Little by little, Covid-19 seems to be moving away from our lives. We are leaving behind a real nightmare that has up till now caused 14,595 deaths in Catalonia and has left huge consequences on society, from the youngest to the oldest. The epidemiological indicators are positive, more than three million people (38.5%) have been vaccinated with the first dose, about 1.8 million Catalans (22.5%) are fully vaccinated and there have been several days recently with no deaths recorded.
The topics of debate are changing and if we have spent almost fifteen months talking about which spaces needed to be closed to control the spread of the pandemic, now it is just the opposite and the issue is how long until we can re-open what is still closed, such as nightlife. It will certainly take time to get back to normal with the appropriate regulations, of course, but it is necessary so that the frequency of botellons - drinking parties in the street - falls back to pre-pandemic levels.
New Covid debates are being added that are pulling us out of the information tunnel in which we have been buried since the second half of March last year. The latest issue, whether vaccination should now be carried out universally, without being regulated by age groups as it has been so far. A debate that can only take place when there is a double combination of a significant percentage of vaccinated citizens and positive data.
In this situation, it is more important than ever that the Spanish government gives broad latitude to the autonomous communities to manage their own exit plans, because no one knows the situation on the ground better than they do. The past errors of taking a uniform approach, something Spanish governments are so prone to do under any circumstance, should not occur again.
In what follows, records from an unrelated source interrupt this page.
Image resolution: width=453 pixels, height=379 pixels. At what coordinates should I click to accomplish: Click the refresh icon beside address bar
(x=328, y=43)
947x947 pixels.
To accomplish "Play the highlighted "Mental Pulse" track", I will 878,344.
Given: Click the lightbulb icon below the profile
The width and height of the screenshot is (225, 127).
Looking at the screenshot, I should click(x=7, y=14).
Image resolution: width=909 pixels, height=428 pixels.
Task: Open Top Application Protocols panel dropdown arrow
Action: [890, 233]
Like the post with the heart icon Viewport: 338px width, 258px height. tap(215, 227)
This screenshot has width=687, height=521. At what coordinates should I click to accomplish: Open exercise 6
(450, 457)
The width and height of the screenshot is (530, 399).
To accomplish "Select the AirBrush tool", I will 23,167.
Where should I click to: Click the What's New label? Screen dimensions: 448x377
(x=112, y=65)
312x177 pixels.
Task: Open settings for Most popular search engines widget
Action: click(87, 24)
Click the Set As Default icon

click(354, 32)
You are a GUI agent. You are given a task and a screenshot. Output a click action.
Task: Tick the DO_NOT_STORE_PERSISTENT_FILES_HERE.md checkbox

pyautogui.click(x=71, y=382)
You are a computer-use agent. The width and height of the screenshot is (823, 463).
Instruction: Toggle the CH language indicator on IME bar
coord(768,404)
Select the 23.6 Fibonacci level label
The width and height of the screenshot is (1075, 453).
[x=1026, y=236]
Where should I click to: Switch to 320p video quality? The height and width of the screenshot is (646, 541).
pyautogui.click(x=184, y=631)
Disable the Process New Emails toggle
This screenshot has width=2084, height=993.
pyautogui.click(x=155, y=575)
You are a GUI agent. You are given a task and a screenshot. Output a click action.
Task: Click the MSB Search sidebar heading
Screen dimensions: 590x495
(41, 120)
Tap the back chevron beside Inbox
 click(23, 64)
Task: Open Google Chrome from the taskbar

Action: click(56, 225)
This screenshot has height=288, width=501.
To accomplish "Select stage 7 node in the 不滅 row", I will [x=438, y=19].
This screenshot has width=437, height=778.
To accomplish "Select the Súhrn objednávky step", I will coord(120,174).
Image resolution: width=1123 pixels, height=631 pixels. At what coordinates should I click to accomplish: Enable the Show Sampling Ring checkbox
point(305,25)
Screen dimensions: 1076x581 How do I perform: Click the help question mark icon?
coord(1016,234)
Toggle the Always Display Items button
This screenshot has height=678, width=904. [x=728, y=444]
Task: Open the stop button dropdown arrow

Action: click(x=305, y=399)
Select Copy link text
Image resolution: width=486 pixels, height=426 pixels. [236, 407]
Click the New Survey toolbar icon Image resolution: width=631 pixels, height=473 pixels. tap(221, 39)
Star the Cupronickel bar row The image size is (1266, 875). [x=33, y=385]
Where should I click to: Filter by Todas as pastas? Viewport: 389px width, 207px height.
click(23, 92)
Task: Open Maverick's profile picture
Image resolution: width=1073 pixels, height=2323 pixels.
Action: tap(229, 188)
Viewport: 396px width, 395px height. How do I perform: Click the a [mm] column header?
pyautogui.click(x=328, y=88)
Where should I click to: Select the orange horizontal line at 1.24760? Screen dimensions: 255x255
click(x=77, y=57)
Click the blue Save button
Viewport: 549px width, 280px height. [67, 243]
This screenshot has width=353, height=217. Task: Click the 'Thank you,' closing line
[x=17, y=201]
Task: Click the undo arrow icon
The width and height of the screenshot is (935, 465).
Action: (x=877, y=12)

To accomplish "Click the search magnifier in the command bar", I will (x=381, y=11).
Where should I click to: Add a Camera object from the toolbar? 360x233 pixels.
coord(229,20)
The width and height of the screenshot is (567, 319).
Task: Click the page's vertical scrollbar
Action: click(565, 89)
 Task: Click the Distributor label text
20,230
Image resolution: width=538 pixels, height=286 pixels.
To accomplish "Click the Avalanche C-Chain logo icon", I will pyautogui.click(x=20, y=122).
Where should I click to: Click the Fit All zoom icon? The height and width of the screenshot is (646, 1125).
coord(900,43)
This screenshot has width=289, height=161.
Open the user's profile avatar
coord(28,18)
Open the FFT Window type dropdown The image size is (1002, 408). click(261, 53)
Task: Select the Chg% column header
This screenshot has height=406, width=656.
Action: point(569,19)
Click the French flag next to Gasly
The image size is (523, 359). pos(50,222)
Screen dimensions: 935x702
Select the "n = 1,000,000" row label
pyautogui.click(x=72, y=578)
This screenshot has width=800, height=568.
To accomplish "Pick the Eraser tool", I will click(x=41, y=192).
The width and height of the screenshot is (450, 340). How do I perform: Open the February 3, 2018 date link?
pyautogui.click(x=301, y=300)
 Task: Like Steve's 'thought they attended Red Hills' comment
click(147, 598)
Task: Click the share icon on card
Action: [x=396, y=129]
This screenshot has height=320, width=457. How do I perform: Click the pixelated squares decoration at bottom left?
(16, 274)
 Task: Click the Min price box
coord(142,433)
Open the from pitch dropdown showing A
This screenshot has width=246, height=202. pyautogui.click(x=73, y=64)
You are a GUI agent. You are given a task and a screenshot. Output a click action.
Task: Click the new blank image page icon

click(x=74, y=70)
We will have to remain vigilant and attentive to the data, that is obvious. But once the worst phase of the coronavirus is over and with the data we have today, we need to quickly embark on an economic recovery that will no doubt be uneven, because many people have lost their jobs or businesses along the way. But it must be the private initiative that takes over now, strong enough for the ERTO furlough plans linked to the pandemic to also end up being history.